A aquel primer día le siguieron kilómetros en las botas, círculos de fuego, claros con vistas, reflexiones a la luz de las estrellas, noches al raso y abrazos. (¡Un ejército de abrazos!). Montamos vivacs con palos, pita y toldos de rafia.

Conquistamos un hayedo en la sierra de Canales, pasando el paraje de la Tenada del monte para llegar al nivel del embalse, donde cargamos nuestro equipaje en kayaks y cambiamos de medio de transporte. Llegamos a un campamento donde nos despertaron un rebaño de vacas a la mañana siguiente. Sentimos las caricias de las mariposas e incluso algunos pudimos llegar a ver corzos, cangrejos y otra fauna de la montaña palentina.
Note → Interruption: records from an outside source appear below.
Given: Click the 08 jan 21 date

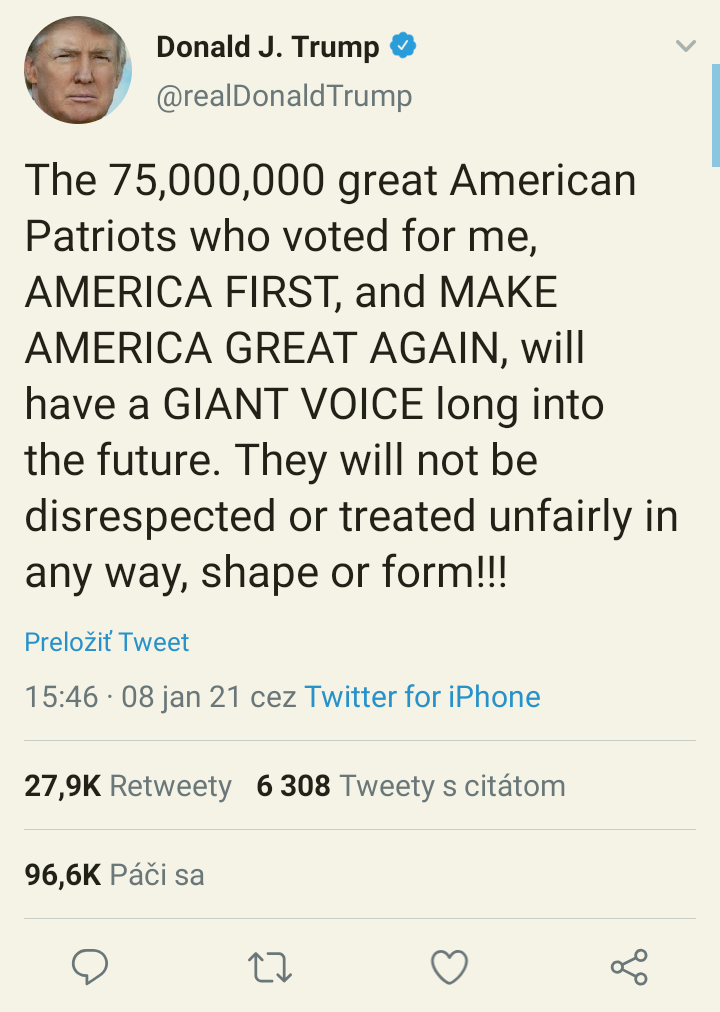Looking at the screenshot, I should coord(181,697).
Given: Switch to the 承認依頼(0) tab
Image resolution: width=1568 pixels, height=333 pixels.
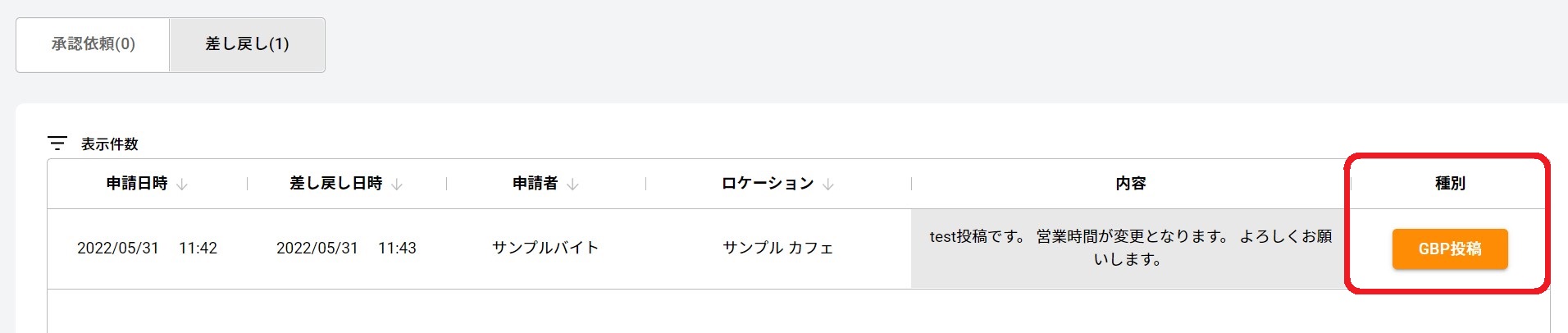Looking at the screenshot, I should 93,44.
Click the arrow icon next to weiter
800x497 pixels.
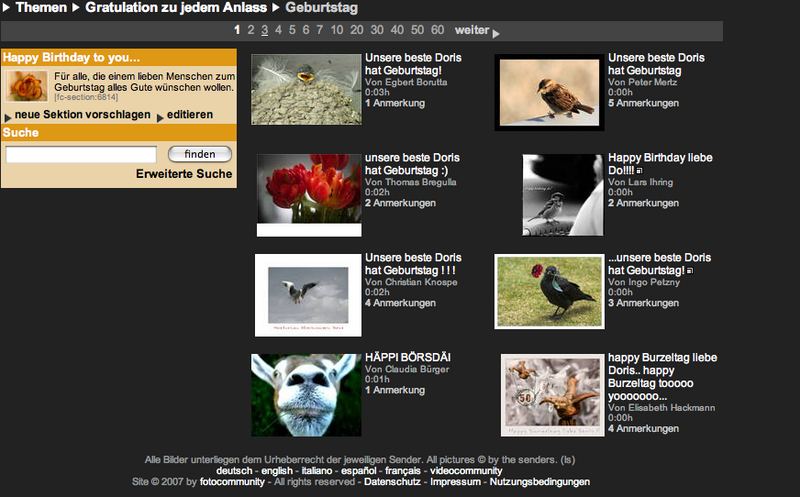click(x=497, y=32)
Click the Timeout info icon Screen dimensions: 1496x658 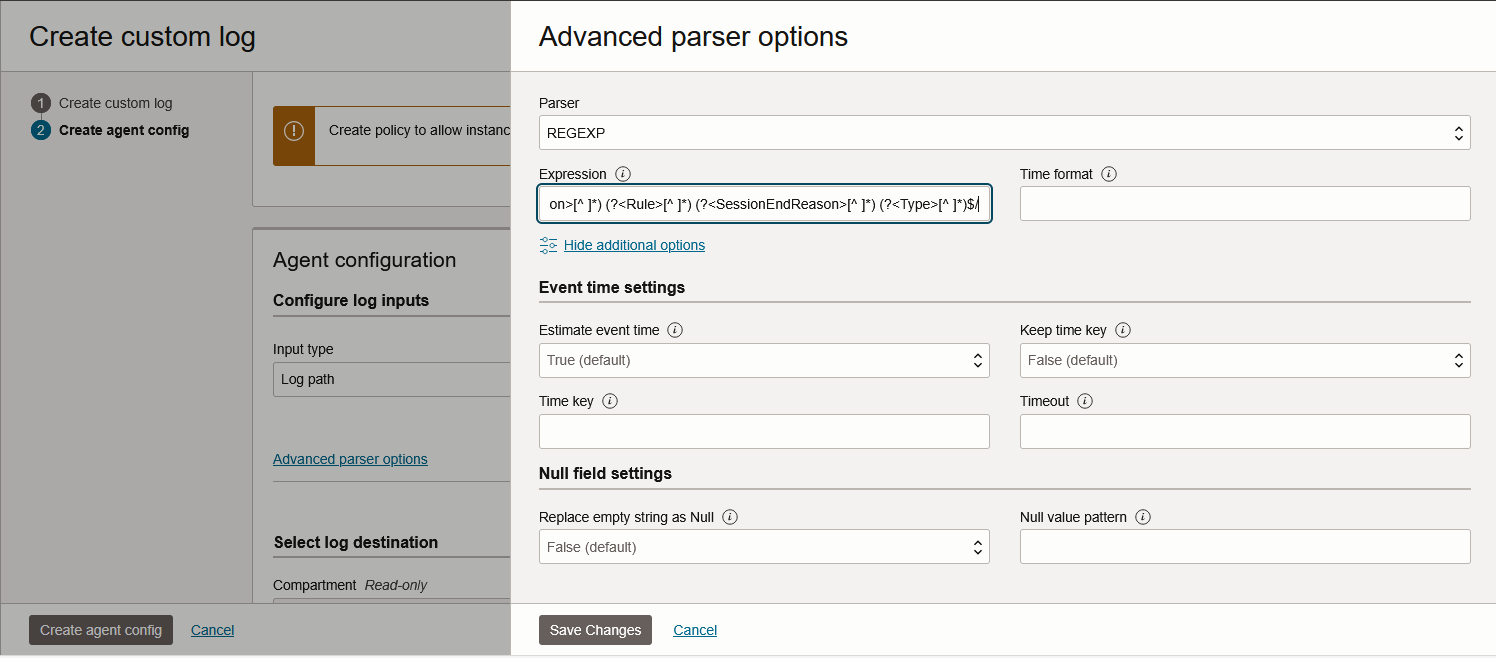click(x=1085, y=401)
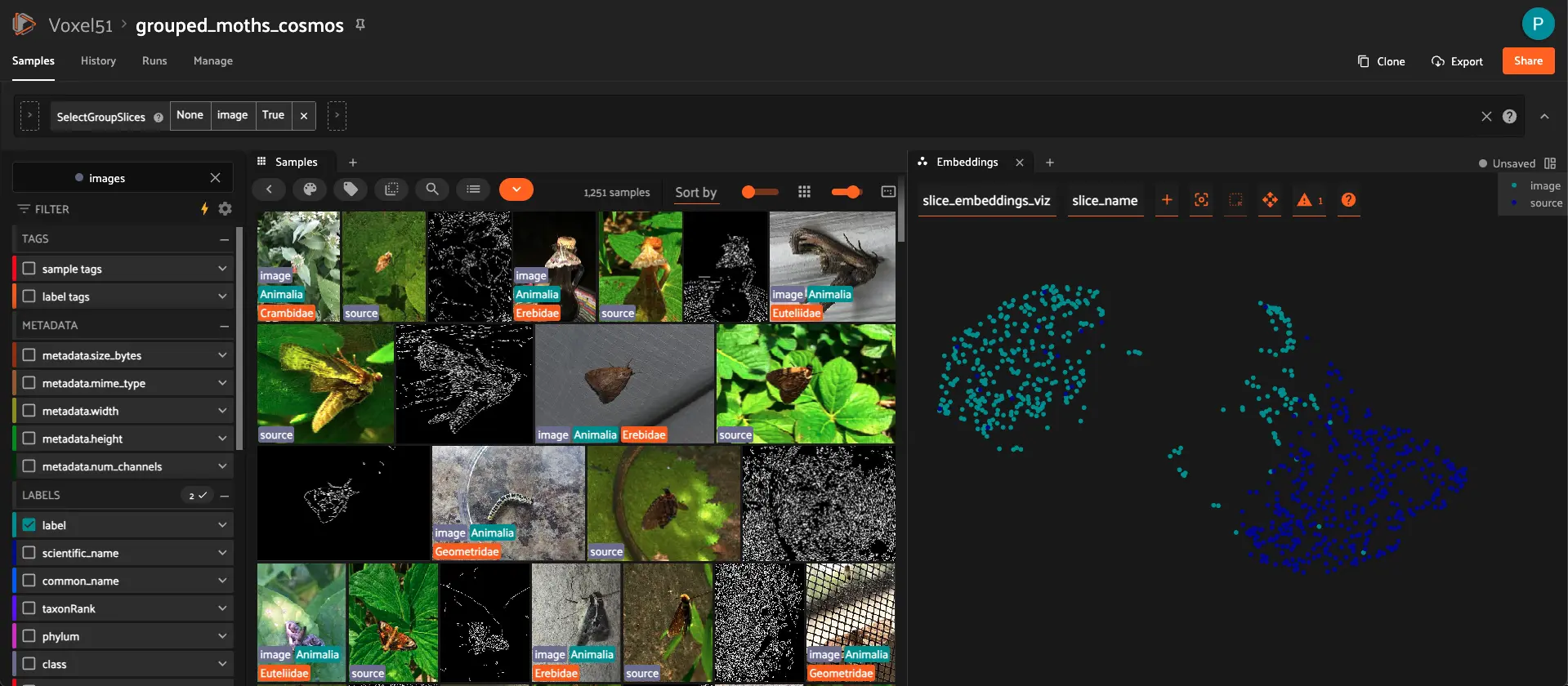Click the lasso selection icon in Embeddings

click(x=1235, y=200)
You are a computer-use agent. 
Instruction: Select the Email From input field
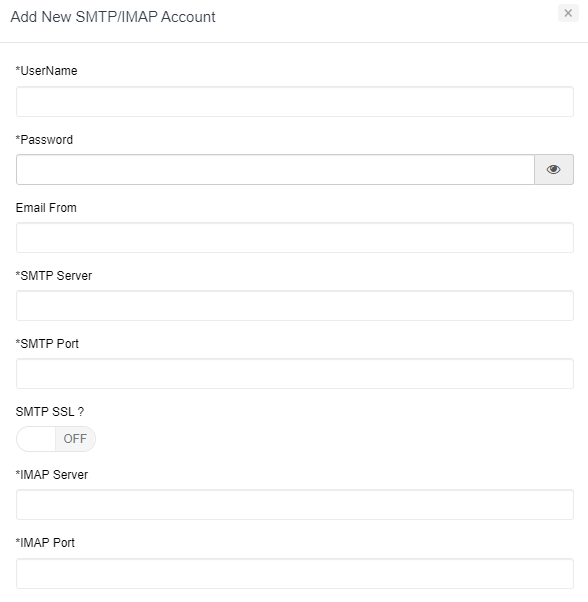pos(295,238)
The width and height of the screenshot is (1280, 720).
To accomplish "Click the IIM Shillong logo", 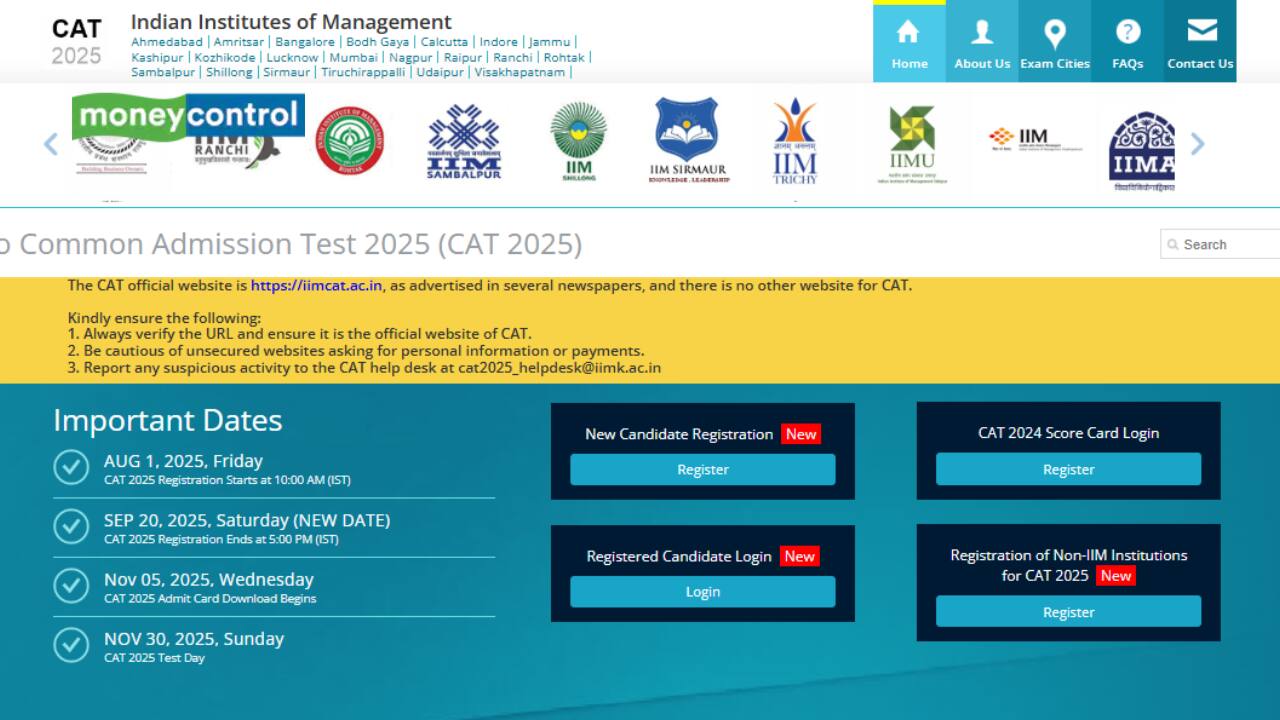I will tap(578, 141).
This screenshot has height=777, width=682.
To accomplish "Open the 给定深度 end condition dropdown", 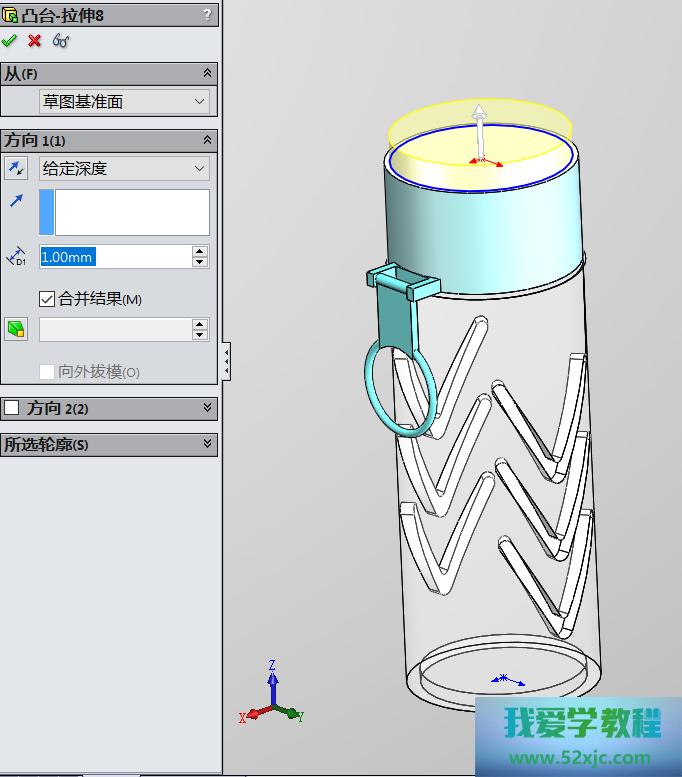I will coord(124,168).
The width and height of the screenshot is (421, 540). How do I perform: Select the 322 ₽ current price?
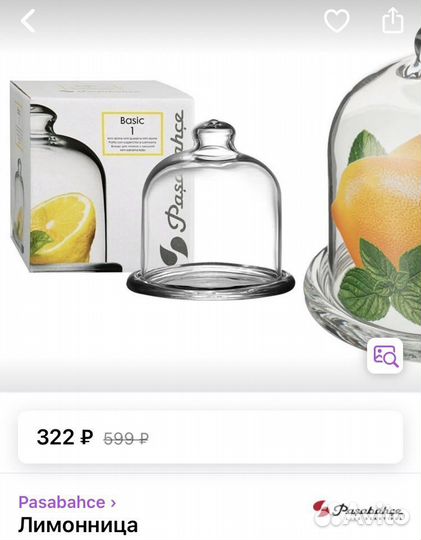[x=65, y=437]
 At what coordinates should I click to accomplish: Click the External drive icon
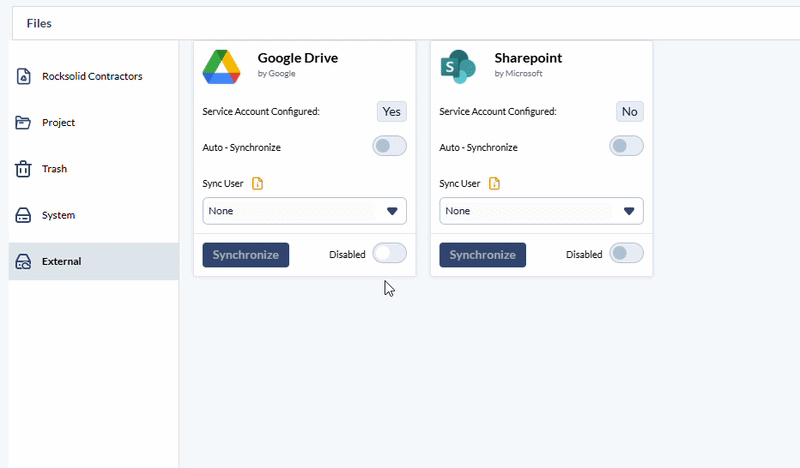point(23,262)
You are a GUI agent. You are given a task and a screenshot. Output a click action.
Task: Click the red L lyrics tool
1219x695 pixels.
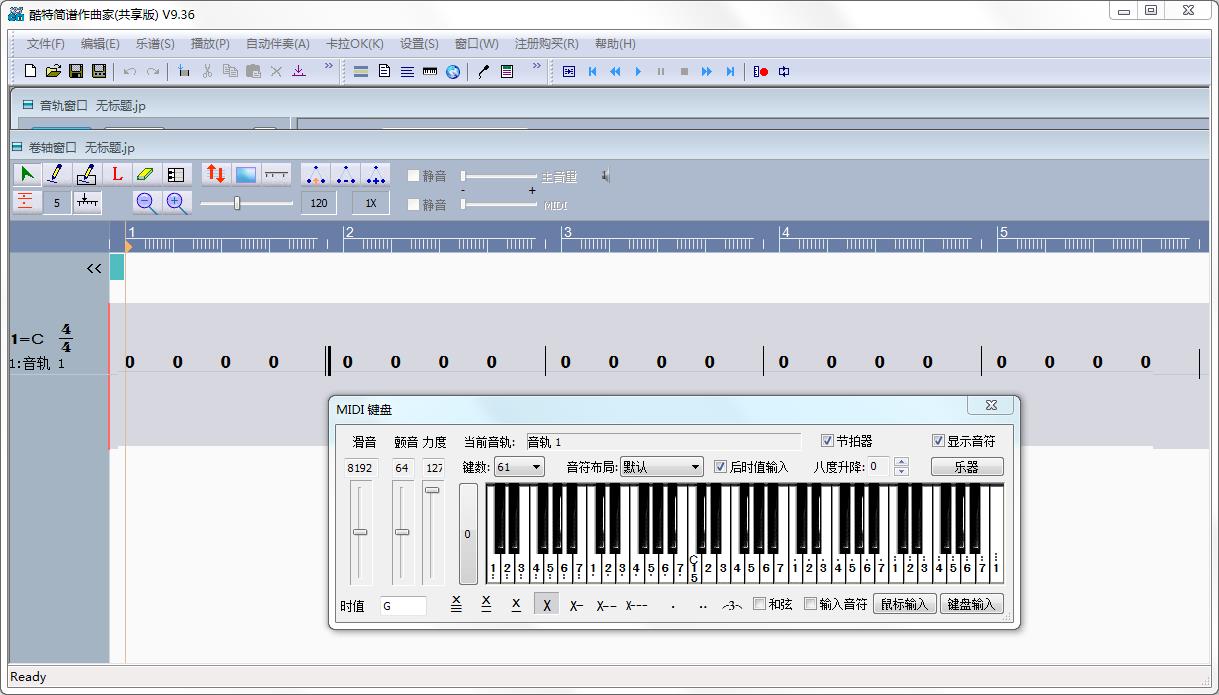(x=116, y=173)
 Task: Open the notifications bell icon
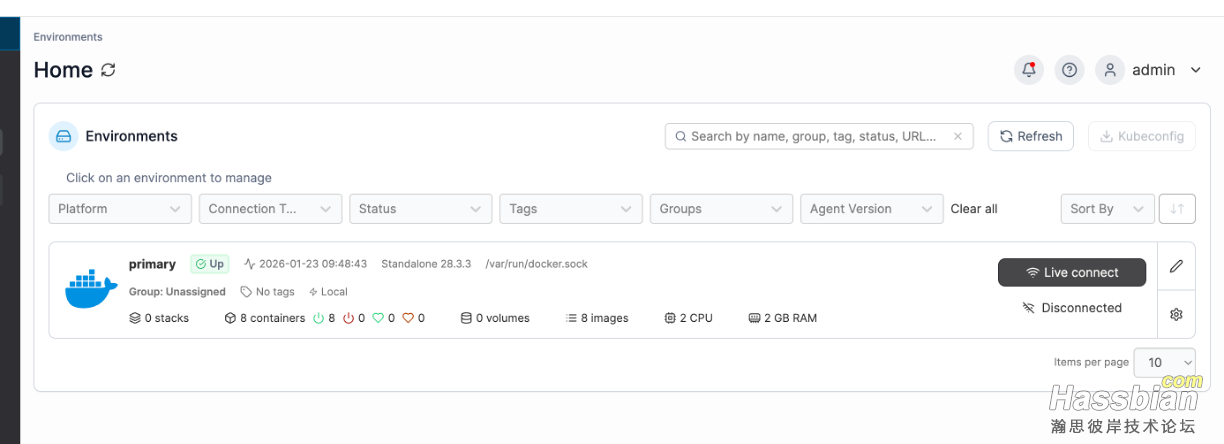click(x=1028, y=70)
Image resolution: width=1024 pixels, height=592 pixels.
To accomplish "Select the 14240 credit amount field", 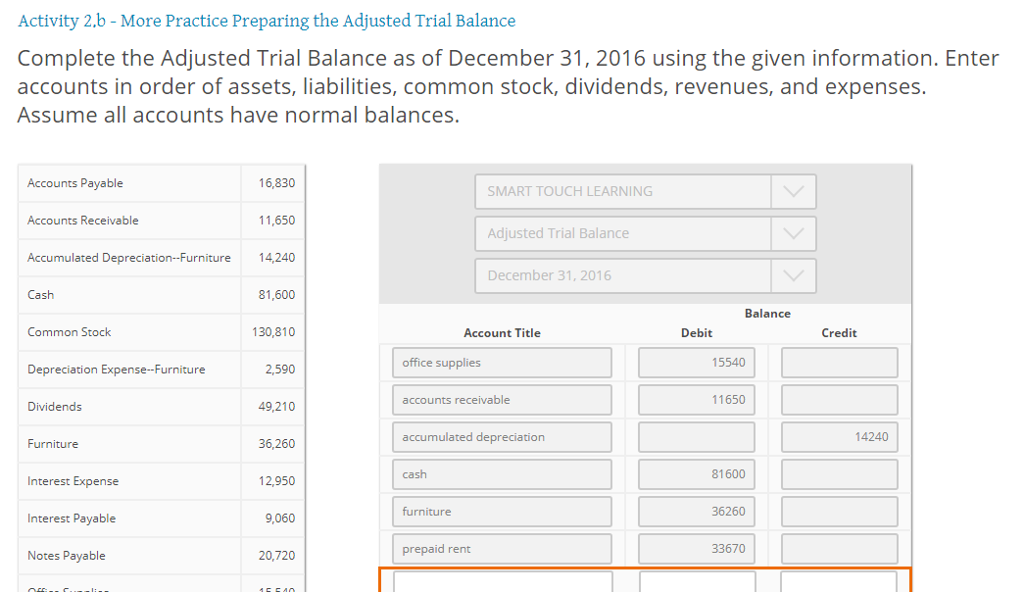I will (839, 436).
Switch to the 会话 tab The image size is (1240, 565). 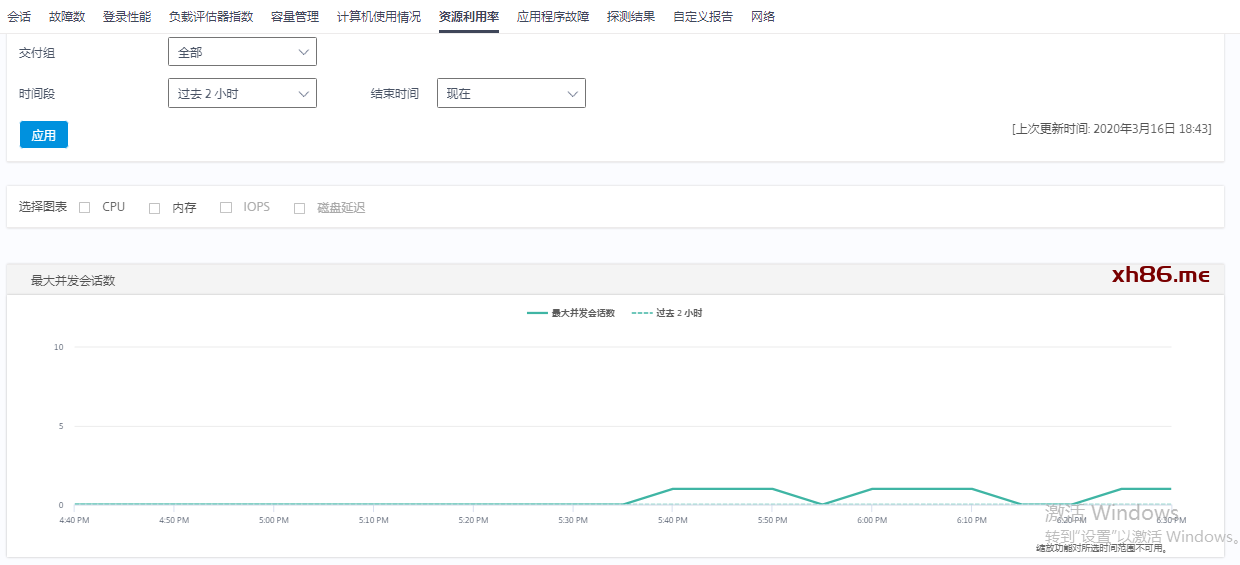pyautogui.click(x=19, y=17)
Nuestra última noche de expedición disfrutamos de un atardecer
robado junto al refugio de Cristo Sierra. Envueltos en nuestros sacos, el cielo arropó los sueños de quienes cerramos los ojos antes de que se apagaran las estrellas.

Llegamos a la última foto de este viaje y suena aquel rumor otra vez. Se funde con los acordes de una canción que quizás olvidemos. Por su timidez, porque hará calor lo que queda de verano, porque regresaremos a la vida que nos espera en otro sitio. Sin embargo, hay un eco que persistirá dentro cada vez que, a este paso, le siga el siguiente, y luego el otro, y otro más. Será como un latido que no necesitemos entender cada vez que decidamos seguir caminando. Y como dice aquella canción lo que empezó en la montaña, se fundirá con el mar.